## ACTIVITY
Word for word, restate the entries that follow.

## GIVEN ENTRIES
┄┄┄┄┄┄

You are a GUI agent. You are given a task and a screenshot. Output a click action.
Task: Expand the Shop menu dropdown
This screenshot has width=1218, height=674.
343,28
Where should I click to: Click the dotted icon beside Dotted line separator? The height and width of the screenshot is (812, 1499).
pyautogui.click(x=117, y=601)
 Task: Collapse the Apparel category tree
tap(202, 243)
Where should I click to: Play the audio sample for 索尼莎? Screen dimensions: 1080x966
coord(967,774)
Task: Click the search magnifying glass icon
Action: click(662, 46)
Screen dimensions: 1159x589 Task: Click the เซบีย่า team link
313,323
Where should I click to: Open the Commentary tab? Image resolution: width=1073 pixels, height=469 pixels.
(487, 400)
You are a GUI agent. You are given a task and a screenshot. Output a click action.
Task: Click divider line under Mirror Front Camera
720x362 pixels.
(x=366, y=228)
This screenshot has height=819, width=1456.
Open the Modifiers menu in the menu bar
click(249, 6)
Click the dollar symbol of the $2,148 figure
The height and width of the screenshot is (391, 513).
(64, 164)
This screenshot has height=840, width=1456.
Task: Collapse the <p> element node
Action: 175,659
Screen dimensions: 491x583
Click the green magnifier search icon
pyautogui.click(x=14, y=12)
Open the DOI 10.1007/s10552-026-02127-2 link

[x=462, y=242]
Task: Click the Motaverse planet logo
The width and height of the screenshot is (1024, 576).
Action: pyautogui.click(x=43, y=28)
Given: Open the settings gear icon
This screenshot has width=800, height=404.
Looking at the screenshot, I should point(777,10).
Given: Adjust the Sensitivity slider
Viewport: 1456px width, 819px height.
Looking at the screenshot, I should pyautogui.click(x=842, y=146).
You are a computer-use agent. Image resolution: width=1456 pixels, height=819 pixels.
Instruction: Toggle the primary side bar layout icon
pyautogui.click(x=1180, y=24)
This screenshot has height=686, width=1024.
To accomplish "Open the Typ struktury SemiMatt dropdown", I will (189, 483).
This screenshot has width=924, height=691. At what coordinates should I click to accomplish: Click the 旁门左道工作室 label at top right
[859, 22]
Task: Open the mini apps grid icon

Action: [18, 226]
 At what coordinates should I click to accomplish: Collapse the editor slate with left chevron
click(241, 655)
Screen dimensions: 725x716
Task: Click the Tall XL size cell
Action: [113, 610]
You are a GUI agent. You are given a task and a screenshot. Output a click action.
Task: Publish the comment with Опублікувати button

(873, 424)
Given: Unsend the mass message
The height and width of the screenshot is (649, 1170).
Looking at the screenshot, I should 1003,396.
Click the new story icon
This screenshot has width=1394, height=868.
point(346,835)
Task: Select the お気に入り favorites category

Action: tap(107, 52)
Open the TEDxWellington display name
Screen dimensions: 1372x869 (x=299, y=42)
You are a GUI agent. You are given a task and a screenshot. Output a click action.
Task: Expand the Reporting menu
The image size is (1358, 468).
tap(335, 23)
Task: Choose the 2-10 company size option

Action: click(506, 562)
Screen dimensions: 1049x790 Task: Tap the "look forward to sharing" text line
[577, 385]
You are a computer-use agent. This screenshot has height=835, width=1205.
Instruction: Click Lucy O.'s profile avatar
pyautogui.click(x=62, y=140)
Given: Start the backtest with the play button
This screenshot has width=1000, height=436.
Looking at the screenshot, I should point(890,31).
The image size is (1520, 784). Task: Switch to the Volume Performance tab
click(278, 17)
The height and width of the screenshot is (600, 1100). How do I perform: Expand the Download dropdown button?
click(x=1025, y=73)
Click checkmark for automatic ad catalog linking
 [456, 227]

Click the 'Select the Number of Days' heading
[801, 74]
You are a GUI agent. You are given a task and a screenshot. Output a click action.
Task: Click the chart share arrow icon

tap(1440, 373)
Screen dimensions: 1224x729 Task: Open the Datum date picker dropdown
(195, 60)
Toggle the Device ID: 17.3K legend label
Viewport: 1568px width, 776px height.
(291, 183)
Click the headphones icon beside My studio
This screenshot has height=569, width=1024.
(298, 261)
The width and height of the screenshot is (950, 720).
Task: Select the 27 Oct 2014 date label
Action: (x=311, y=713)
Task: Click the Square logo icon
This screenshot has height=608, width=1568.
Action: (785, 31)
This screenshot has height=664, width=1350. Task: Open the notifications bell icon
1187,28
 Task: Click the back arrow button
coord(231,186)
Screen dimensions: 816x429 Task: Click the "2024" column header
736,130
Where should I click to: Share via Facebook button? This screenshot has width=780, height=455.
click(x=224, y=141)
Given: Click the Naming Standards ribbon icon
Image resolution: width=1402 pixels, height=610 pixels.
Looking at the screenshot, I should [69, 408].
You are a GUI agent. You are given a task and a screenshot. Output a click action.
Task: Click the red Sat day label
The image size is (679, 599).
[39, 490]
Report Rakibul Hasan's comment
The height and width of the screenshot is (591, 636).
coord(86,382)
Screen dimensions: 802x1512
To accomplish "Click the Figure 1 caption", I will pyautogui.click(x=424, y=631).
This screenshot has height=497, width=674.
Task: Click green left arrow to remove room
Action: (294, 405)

┄┄┄┄┄┄

## PROBLEM SOLUTION
You are a GUI agent. You are given a task and a screenshot. Output a click action.
Task: Expand the Shop menu dropdown
This screenshot has width=1218, height=674.
343,28
Where should I click to: Click the dotted icon beside Dotted line separator? The height and width of the screenshot is (812, 1499).
pyautogui.click(x=117, y=601)
 Task: Collapse the Apparel category tree
tap(202, 243)
Where should I click to: Play the audio sample for 索尼莎? Screen dimensions: 1080x966
coord(967,774)
Task: Click the search magnifying glass icon
Action: click(662, 46)
Screen dimensions: 1159x589 Task: Click the เซบีย่า team link
313,323
Where should I click to: Open the Commentary tab? Image resolution: width=1073 pixels, height=469 pixels.
(487, 400)
You are a GUI agent. You are given a task and a screenshot. Output a click action.
Task: Click divider line under Mirror Front Camera
720x362 pixels.
(x=366, y=228)
This screenshot has height=819, width=1456.
Open the Modifiers menu in the menu bar
click(249, 6)
Click the dollar symbol of the $2,148 figure
The height and width of the screenshot is (391, 513).
(64, 164)
This screenshot has height=840, width=1456.
Task: Collapse the <p> element node
Action: 175,659
Screen dimensions: 491x583
Click the green magnifier search icon
pyautogui.click(x=14, y=12)
Open the DOI 10.1007/s10552-026-02127-2 link

[x=462, y=242]
Task: Click the Motaverse planet logo
The width and height of the screenshot is (1024, 576).
Action: pyautogui.click(x=43, y=28)
Given: Open the settings gear icon
This screenshot has width=800, height=404.
Looking at the screenshot, I should point(777,10).
Given: Adjust the Sensitivity slider
Viewport: 1456px width, 819px height.
Looking at the screenshot, I should pyautogui.click(x=842, y=146).
You are a computer-use agent. Image resolution: width=1456 pixels, height=819 pixels.
Instruction: Toggle the primary side bar layout icon
pyautogui.click(x=1180, y=24)
This screenshot has height=686, width=1024.
To accomplish "Open the Typ struktury SemiMatt dropdown", I will (189, 483).
This screenshot has width=924, height=691. At what coordinates should I click to accomplish: Click the 旁门左道工作室 label at top right
[859, 22]
Task: Open the mini apps grid icon

Action: [18, 226]
 At what coordinates should I click to accomplish: Collapse the editor slate with left chevron
click(241, 655)
Screen dimensions: 725x716
Task: Click the Tall XL size cell
Action: [113, 610]
You are a GUI agent. You are given a task and a screenshot. Output a click action.
Task: Publish the comment with Опублікувати button

(873, 424)
Given: Unsend the mass message
The height and width of the screenshot is (649, 1170).
Looking at the screenshot, I should 1003,396.
Click the new story icon
This screenshot has width=1394, height=868.
point(346,835)
Task: Select the お気に入り favorites category

Action: tap(107, 52)
Open the TEDxWellington display name
Screen dimensions: 1372x869 (x=299, y=42)
You are a GUI agent. You are given a task and a screenshot. Output a click action.
Task: Expand the Reporting menu
The image size is (1358, 468).
tap(335, 23)
Task: Choose the 2-10 company size option

Action: click(506, 562)
Screen dimensions: 1049x790 Task: Tap the "look forward to sharing" text line
[577, 385]
You are a computer-use agent. This screenshot has height=835, width=1205.
Instruction: Click Lucy O.'s profile avatar
pyautogui.click(x=62, y=140)
Given: Start the backtest with the play button
This screenshot has width=1000, height=436.
Looking at the screenshot, I should point(890,31).
The image size is (1520, 784). Task: Switch to the Volume Performance tab
click(278, 17)
The height and width of the screenshot is (600, 1100). How do I perform: Expand the Download dropdown button?
click(x=1025, y=73)
Click checkmark for automatic ad catalog linking
 [456, 227]

Click the 'Select the Number of Days' heading
[801, 74]
You are a GUI agent. You are given a task and a screenshot. Output a click action.
Task: Click the chart share arrow icon

tap(1440, 373)
Screen dimensions: 1224x729 Task: Open the Datum date picker dropdown
(195, 60)
Toggle the Device ID: 17.3K legend label
Viewport: 1568px width, 776px height.
(291, 183)
Click the headphones icon beside My studio
This screenshot has height=569, width=1024.
(298, 261)
The width and height of the screenshot is (950, 720).
Task: Select the 27 Oct 2014 date label
Action: (x=311, y=713)
Task: Click the Square logo icon
This screenshot has height=608, width=1568.
Action: (785, 31)
This screenshot has height=664, width=1350. Task: Open the notifications bell icon
1187,28
 Task: Click the back arrow button
coord(231,186)
Screen dimensions: 816x429 Task: Click the "2024" column header
736,130
Where should I click to: Share via Facebook button? This screenshot has width=780, height=455.
click(x=224, y=141)
Given: Click the Naming Standards ribbon icon
Image resolution: width=1402 pixels, height=610 pixels.
Looking at the screenshot, I should [69, 408].
You are a GUI agent. You are given a task and a screenshot. Output a click action.
Task: Click the red Sat day label
The image size is (679, 599).
[39, 490]
Report Rakibul Hasan's comment
The height and width of the screenshot is (591, 636).
coord(86,382)
Screen dimensions: 802x1512
To accomplish "Click the Figure 1 caption", I will pyautogui.click(x=424, y=631).
This screenshot has height=497, width=674.
Task: Click green left arrow to remove room
Action: (294, 405)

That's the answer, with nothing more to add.